What is wrong with following trivial argument in proving that fundamental groups of higher order spheres are trivial?
As we know $\mathbb{S^n} - p$ is homeomorphic to $\mathbb{R^n}$, where $p$ is pole of sphere.
So, all loops based on some point of sphere say $s$, not passing through $p$ will be nullhomotopic as $\mathbb{R^n}$ is convex space.
Now apply some rotation about any axis. Given new sphere will be homeomorphic to older one just with transformed pole from $p$ to $p'$ and now all loops based on $s$ passing through $p$ will also be nullhomotopic.

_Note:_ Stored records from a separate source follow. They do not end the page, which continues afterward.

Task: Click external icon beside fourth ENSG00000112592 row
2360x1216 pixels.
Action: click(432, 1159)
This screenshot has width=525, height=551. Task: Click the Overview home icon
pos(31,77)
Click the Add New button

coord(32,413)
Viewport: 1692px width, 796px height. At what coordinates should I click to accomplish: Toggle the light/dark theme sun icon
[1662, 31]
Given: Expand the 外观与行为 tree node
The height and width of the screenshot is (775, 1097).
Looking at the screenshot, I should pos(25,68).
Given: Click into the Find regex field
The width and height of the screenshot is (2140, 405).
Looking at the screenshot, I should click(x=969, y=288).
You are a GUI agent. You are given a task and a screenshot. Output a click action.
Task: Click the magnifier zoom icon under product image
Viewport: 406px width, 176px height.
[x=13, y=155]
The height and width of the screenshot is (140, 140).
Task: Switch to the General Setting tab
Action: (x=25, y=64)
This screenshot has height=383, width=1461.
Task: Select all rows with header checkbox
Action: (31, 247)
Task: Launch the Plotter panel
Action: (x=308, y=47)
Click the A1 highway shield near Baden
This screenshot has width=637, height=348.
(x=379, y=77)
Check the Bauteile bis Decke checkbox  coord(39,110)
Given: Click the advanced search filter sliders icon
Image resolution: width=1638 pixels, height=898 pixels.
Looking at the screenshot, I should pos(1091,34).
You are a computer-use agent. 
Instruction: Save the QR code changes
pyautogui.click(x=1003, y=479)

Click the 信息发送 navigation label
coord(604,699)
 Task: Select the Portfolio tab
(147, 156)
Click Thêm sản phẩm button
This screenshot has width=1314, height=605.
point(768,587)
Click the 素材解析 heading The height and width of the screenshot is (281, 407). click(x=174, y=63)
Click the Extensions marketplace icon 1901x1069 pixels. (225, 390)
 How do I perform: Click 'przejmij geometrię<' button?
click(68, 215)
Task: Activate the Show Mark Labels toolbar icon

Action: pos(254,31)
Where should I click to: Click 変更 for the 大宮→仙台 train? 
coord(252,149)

So, all loops based on $s$ are nullhomotopic and so $\pi_1(\mathbb{S^n},s) ={0}$
The problem with this argument is that there are loops $\alpha:I\to \mathbb{S}^n$ which are surjective, they cover entire sphere. Such loops are known as space-filling curves and they exist for any $n\geq 1$ by the Hahn-Mazurkiewicz theorem. Such loops always pass through (any) $p\in \mathbb{S}^n$ regardless of applied rotation (or any other homeomorphism). And so there is no valid choice of $p$ (as a point that $\alpha$ misses).
However it is the case that every loop is homotopic to a non-surjective loop. You can apply the following reasoning Proving directly that $S^2$ is simply connected: is a surjective loop homotopic to a non-surjective one? to any $S^n$ for $n\geq 2$. And with that missing piece your proof is complete.